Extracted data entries
━━━━━━━━━━━━━━━━
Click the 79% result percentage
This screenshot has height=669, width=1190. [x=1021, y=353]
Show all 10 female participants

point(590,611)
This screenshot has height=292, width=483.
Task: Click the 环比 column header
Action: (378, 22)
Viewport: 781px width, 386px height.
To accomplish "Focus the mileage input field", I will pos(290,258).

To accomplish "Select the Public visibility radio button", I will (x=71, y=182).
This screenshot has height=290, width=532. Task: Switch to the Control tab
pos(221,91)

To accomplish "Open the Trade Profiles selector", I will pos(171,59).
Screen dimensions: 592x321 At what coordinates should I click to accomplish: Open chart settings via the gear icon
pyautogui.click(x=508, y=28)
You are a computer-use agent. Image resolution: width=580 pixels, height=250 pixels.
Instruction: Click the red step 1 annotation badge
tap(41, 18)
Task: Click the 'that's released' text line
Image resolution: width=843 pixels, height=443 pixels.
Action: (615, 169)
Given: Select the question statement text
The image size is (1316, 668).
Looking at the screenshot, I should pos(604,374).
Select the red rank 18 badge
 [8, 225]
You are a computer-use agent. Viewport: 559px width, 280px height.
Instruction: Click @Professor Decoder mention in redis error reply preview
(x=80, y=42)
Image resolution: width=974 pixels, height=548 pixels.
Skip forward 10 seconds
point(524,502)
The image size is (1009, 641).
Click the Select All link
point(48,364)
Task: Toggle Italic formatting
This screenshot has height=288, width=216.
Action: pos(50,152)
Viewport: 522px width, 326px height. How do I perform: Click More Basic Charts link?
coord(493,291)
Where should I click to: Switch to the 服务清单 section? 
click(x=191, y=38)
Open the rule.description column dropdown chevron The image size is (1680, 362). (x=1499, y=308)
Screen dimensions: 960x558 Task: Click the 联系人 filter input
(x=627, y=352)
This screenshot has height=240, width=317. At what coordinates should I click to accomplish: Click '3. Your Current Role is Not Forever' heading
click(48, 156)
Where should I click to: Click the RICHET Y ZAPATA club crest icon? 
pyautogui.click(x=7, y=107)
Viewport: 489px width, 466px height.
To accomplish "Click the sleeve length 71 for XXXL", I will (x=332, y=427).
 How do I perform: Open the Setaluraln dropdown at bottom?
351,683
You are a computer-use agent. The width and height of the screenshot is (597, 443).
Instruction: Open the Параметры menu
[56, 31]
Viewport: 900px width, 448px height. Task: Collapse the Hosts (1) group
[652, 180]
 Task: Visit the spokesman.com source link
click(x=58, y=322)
━━━━━━━━━━━━━━━━
### STATED TASK
Retype every line of the data above without changing anything.

### COMPLETED TASK
Click the 79% result percentage
This screenshot has height=669, width=1190. [x=1021, y=353]
Show all 10 female participants

point(590,611)
This screenshot has height=292, width=483.
Task: Click the 环比 column header
Action: (378, 22)
Viewport: 781px width, 386px height.
To accomplish "Focus the mileage input field", I will pos(290,258).

To accomplish "Select the Public visibility radio button", I will (x=71, y=182).
This screenshot has height=290, width=532. Task: Switch to the Control tab
pos(221,91)

To accomplish "Open the Trade Profiles selector", I will pos(171,59).
Screen dimensions: 592x321 At what coordinates should I click to accomplish: Open chart settings via the gear icon
pyautogui.click(x=508, y=28)
You are a computer-use agent. Image resolution: width=580 pixels, height=250 pixels.
Instruction: Click the red step 1 annotation badge
tap(41, 18)
Task: Click the 'that's released' text line
Image resolution: width=843 pixels, height=443 pixels.
Action: (615, 169)
Given: Select the question statement text
The image size is (1316, 668).
Looking at the screenshot, I should pos(604,374).
Select the red rank 18 badge
 [8, 225]
You are a computer-use agent. Viewport: 559px width, 280px height.
Instruction: Click @Professor Decoder mention in redis error reply preview
(x=80, y=42)
Image resolution: width=974 pixels, height=548 pixels.
Skip forward 10 seconds
point(524,502)
The image size is (1009, 641).
Click the Select All link
point(48,364)
Task: Toggle Italic formatting
This screenshot has height=288, width=216.
Action: pos(50,152)
Viewport: 522px width, 326px height. How do I perform: Click More Basic Charts link?
coord(493,291)
Where should I click to: Switch to the 服务清单 section? 
click(x=191, y=38)
Open the rule.description column dropdown chevron The image size is (1680, 362). (x=1499, y=308)
Screen dimensions: 960x558 Task: Click the 联系人 filter input
(x=627, y=352)
This screenshot has height=240, width=317. At what coordinates should I click to accomplish: Click '3. Your Current Role is Not Forever' heading
click(48, 156)
Where should I click to: Click the RICHET Y ZAPATA club crest icon? 
pyautogui.click(x=7, y=107)
Viewport: 489px width, 466px height.
To accomplish "Click the sleeve length 71 for XXXL", I will (x=332, y=427).
 How do I perform: Open the Setaluraln dropdown at bottom?
351,683
You are a computer-use agent. The width and height of the screenshot is (597, 443).
Instruction: Open the Параметры menu
[56, 31]
Viewport: 900px width, 448px height. Task: Collapse the Hosts (1) group
[652, 180]
 Task: Visit the spokesman.com source link
click(x=58, y=322)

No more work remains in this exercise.